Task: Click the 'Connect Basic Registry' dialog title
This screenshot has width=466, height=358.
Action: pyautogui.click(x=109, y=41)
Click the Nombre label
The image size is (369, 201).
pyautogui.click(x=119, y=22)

==

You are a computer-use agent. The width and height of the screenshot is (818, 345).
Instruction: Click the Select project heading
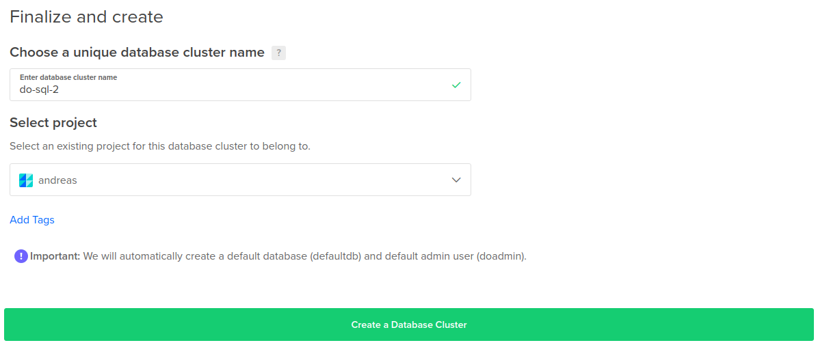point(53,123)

#### Work to complete
Repeat the lines from the one containing "Task: Click the" through the one containing "pyautogui.click(x=119, y=22)", character for character.

#### Result for this task
Task: Click the 'Connect Basic Registry' dialog title
This screenshot has width=466, height=358.
Action: pyautogui.click(x=109, y=41)
Click the Nombre label
The image size is (369, 201).
pyautogui.click(x=119, y=22)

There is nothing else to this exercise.